小説『後藤新平』

 ここ数年、白州次郎が中高年の間でブームになっているかなと思うのですが、白州よりもずっと前にいた、ある意味もっとすごかったのが、この後藤新平。ボクがよく読む作家の鶴見俊輔さんのおじいさん。白州次郎は会社経営者の経験もあるけども、吉田茂のブレーンのひとりだったということでどちらかというとコンサルタント的なイメージが強いのですが、それに対して、後藤新平は、東京市長(現在の東京都知事)、植民地経営(台湾や満州鉄道)、内務大臣、外務大臣などを経験していて、当事者として明治後半から大正時代の政治の渦中にあった人。
 白州さんも、後藤さんもいいなと思うには、閥をつくったりしないで、一匹オオカミ的な存在だったこと、地位に恋々としなかったこと、自分の信念を強く持っていたこと。(白州さんはその上、金持ちのボンボンでかっこいいから今に至っても人気があるのでしょうが)

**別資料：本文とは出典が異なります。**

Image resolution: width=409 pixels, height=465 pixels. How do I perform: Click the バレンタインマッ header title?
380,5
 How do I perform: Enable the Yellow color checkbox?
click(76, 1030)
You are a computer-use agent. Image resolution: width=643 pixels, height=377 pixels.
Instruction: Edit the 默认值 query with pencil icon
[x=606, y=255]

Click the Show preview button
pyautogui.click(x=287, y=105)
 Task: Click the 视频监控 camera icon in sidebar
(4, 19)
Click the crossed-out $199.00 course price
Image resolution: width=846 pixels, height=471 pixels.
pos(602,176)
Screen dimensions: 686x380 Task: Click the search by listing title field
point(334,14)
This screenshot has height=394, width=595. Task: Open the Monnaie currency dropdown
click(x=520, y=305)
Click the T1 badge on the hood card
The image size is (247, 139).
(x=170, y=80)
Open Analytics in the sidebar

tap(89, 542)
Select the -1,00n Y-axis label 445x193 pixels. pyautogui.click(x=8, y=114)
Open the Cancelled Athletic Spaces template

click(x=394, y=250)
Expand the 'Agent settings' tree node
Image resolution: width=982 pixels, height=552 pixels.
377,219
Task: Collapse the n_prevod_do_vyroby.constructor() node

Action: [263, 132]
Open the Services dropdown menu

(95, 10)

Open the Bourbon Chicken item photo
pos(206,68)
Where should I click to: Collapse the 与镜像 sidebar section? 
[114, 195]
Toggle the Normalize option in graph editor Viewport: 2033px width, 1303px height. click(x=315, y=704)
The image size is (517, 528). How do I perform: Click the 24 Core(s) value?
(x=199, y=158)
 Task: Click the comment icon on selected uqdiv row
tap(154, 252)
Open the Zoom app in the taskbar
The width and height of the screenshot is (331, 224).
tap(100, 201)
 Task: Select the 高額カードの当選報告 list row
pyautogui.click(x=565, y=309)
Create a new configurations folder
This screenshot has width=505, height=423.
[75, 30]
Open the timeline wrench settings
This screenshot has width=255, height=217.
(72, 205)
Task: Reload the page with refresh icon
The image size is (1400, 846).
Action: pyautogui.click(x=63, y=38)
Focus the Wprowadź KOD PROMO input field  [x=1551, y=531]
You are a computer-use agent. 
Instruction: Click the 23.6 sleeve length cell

 解説を読んで知ったのですが、この「小説」の著者、郷仙太郎が青山東京都副知事と知り驚きました。そのことを知った後では、関東大地震後の東京の都市計画に携わった後藤新平への著者の評価や思いには深いものがあるのではないかと思いました。
 後藤新平は、薩長の藩閥や政党に属する訳でもなく、学歴があるわけでもなかったのに、よくあれだけの地位に就けたものだと思います。後藤は東北岩手の水沢の出身。同じく水沢出身の政治家として民主党党首の小沢一郎さんがいます。結局首相になれなかった後藤新平ですが、小沢さんは今年総理の椅子につくのかどうか。